Dal latino essentia, ‘essere’, secondo la concezione aristotelica, “ciò per cui una certa cosa è quello che è, e non un’altra cosa” ed è forse opportuno chiamare in causa il suo sinonimo, “sostanza”, dal latino substàntia ‘essenza’, ‘stare sotto, stare fermo’.
È, cioè, il nostro io più profondo, quella parte di noi che non sempre mostriamo agli altri, come la parte sommersa dell’iceberg: la più grande, la più celata, eppure profondamente radicata al nostro essere. Si distica, l’essenza, dalla parte più piccola, la punta, ovvero, la forma, quella che si impone agli occhi con immediatezza, il nostro guscio manifesto, che qualcuno definirebbe il mondo dell’apparenza. La tensione tra essenza e forma è antica quanto il pensiero stesso: da Platone ad Aristotele, da Kant a Heidegger, è una lotta incessante tra il significato e la rappresentazione, tra ciò che siamo e ciò che sembriamo.
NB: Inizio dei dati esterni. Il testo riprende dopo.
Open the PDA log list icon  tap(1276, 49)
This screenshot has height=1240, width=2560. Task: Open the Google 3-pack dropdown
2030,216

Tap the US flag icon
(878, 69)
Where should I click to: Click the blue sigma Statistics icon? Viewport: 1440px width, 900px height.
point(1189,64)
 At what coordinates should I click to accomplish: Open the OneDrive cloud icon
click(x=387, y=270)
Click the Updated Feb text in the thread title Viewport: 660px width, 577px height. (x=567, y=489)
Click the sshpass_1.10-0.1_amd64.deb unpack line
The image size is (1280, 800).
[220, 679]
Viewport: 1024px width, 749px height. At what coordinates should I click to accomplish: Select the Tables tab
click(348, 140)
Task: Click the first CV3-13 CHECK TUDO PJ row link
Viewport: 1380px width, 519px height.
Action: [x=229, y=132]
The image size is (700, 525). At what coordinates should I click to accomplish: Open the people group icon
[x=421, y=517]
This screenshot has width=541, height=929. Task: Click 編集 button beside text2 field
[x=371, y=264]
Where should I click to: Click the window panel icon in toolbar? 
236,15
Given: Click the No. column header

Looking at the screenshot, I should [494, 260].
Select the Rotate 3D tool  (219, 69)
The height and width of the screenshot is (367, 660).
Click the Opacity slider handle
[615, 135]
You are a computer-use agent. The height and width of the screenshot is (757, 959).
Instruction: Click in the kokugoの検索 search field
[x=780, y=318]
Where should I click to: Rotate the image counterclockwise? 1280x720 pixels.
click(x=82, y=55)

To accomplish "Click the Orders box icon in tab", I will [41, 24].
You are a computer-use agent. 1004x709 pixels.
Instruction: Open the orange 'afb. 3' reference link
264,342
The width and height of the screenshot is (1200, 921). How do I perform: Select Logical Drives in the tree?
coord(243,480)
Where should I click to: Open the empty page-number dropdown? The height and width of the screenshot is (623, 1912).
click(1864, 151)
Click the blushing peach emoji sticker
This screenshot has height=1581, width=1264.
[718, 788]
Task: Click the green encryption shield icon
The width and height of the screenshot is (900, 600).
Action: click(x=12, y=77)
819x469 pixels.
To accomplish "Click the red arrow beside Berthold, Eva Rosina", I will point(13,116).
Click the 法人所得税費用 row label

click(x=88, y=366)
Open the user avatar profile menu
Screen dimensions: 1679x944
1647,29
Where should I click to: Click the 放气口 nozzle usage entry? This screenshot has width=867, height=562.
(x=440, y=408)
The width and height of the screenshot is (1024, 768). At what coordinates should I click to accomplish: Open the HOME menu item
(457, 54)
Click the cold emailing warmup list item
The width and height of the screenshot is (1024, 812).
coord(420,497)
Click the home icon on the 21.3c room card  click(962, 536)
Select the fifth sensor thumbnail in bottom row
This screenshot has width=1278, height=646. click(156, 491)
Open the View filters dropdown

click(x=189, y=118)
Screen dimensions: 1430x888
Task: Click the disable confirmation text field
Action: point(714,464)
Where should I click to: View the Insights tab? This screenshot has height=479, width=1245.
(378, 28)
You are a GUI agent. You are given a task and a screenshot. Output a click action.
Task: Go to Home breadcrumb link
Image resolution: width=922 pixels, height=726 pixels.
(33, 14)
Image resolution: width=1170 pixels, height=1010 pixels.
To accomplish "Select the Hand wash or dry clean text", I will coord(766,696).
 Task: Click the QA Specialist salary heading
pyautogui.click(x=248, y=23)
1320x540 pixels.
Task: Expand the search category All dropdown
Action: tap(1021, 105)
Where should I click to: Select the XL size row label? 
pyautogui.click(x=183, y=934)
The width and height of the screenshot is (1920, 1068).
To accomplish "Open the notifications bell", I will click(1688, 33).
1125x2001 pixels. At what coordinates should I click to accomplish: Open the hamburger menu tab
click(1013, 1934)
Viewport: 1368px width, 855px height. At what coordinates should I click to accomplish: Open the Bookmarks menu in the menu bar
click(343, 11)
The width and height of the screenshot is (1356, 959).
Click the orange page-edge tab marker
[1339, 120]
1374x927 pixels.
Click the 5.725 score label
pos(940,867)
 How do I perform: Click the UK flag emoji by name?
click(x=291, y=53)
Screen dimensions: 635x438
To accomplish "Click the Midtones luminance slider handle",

Non si può parlare di essenza senza menzionare una delle opere più emblematiche che ha affrontato il tema: Il piccolo principe di Antoine de Saint-Exupéry. La celebre frase, pronunciata dalla volpe, “L’essenziale è invisibile agli occhi”, racchiude in sé il cuore del contrasto tra essenza e forma. È il piccolo principe a imparare la lezione, ovvero che ciò che conta davvero si percepisce con il cuore: il legame profondo con la sua rosa, unico e irripetibile, non è definito dalla sua apparenza, ma dal tempo e dall’amore che le ha dedicato.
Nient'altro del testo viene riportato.